凛音は、不意に視線を逸らし、頬を染めた。
……その沈黙を、打ち破ったのは。
「ああ、それは残念だなあ。」
軽やかな声。
「だって、今日という日に、ふたりとも『婚約者持ち』になるんだからさ。ただ、相手が『お互い』じゃないってだけで。」
逸は肩をすくめて笑った。だがその目は、いつものふざけた色に、どこか陰が混じっていた。
「おやおや、そろそろ林家に、婚姻の勅命が届く頃なんじゃない?」
——その瞬間、蓮は音もなく距離を詰め、逸の襟をぐいと掴み上げた。「……何を言った?」
林家。
堂内の空気は張り詰めていた。
深藍の官服を纏った壮年の男が、静かに膝をつき、床に頭を垂れている。
その正面に、漆黒の地に金糸で繍われた双龍の文をまとい、袖口と裾には深紅の牡丹と瑞雲が燃え立つようにあしらわれた女が、静かに腰かけていた。

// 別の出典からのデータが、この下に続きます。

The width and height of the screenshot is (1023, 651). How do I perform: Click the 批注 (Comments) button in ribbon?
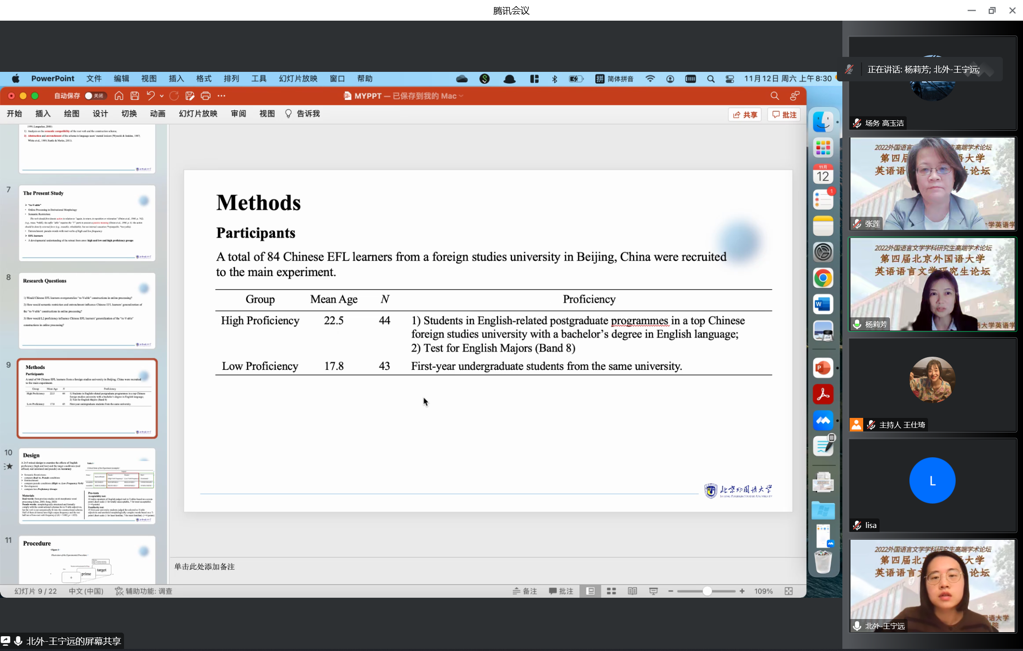(784, 115)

金のかんざしは天翔ける鳳凰を模し、白玉の鈴がいくつも垂れ、わずかな動きで澄んだ音を響かせる。頭には翡翠と紅瑪瑙がちりばめられた鳳冠、腰には白銀と墨玉の帯飾り——
その姿はまさに、威光と艶美を兼ね備えた「王家の象徴」そのものであり、
空気さえも、その足元を過ぎることを躊躇っているかのようだった。
女はゆるりと手を上げ、髪に挿した簪を一度整えると、吐き捨てるように言った。
「また家におらぬのか、あの娘は。女の身で軍に通うとは、母を亡くしたとはいえ、誰にも諫める者がいないのか?」
林将軍は、瞳にかすかな悲しみを浮かべながら、静かに答える。
「臣、教え導くこと叶わず、面目次第もございません。しかしながら、娘は未だ母の喪に服しており、その痛みも癒えませぬ。どうか、太后様、あの子の前ではお言葉をお慎みくださいますよう……」
ばしんっ——!
卓を打ち鳴らす鋭い音が、部屋の静寂を切り裂いた。
「黙れ。わらわの口の利き方に口を挟むなど、何様のつもりか!」
「……恐れながら、決してそのような意図では……」
「わらわの決めたことだ。どこにいようと構わぬ、縛ってでも連れ戻せ——婚礼は明後日と決まったのだ。」
将軍は深々と額を地に擦りつけ、必死に訴える。
「太后様、どうか、ご再考を……明後日など、いかにも無理が過ぎましょう、どうか、ほんのわずかでも、お時間を……」
だが女はすでに立ち上がっていた。振り返りもせず、声だけを背に残す。
「ならば、あの娘が嫁がぬというなら——
林家の者ども、下僕のひとりに至るまで、その首を洗っておくことね!」
衣の裾が翻り、音もなく立ち去った。
——その頃。
李生は一人、馬を駆っていた。
空は低く、雲の縁が鈍く光っている。まるで、まだ名もなき不穏が息をひそめているかのように。
道は分かれていた。
左は、軍へ戻る道。右は、誰にも知られてはならぬ場所へと続いている。
李生の手が、ほんの一瞬、止まった。
手綱を握る指が、わずかに強く締まる。
馬はそれを感じて、小さく鼻を鳴らした。
彼は周囲を見回すでもなく、黙ってまっすぐ前を見据え——
眉をひそめたまま、右へ進んだ。
森影が迫る頃、草むらの奥で何かが動いた。
気配に気づいた李生は、馬を止めることなく、眉間にさらなる皺を寄せる。
「……思ったより早いな。」
木立の陰から、ゆっくりと現れる影。
黒衣に面紗、輪郭すら定かでない。
李生は答えなかった。
「——でも、彼女も、彼も。どちらも、雪華国には行けない。」
そう言って、影はふっと笑った。
風が吹き抜け、木々の枝をかすかに鳴らす。
ふたりの影は、光差す林の奥へ、音もなく混ざり合っていった。
一方では、静かに消えていく気配。
一方では、馬蹄が乾いた風を裂いて走る。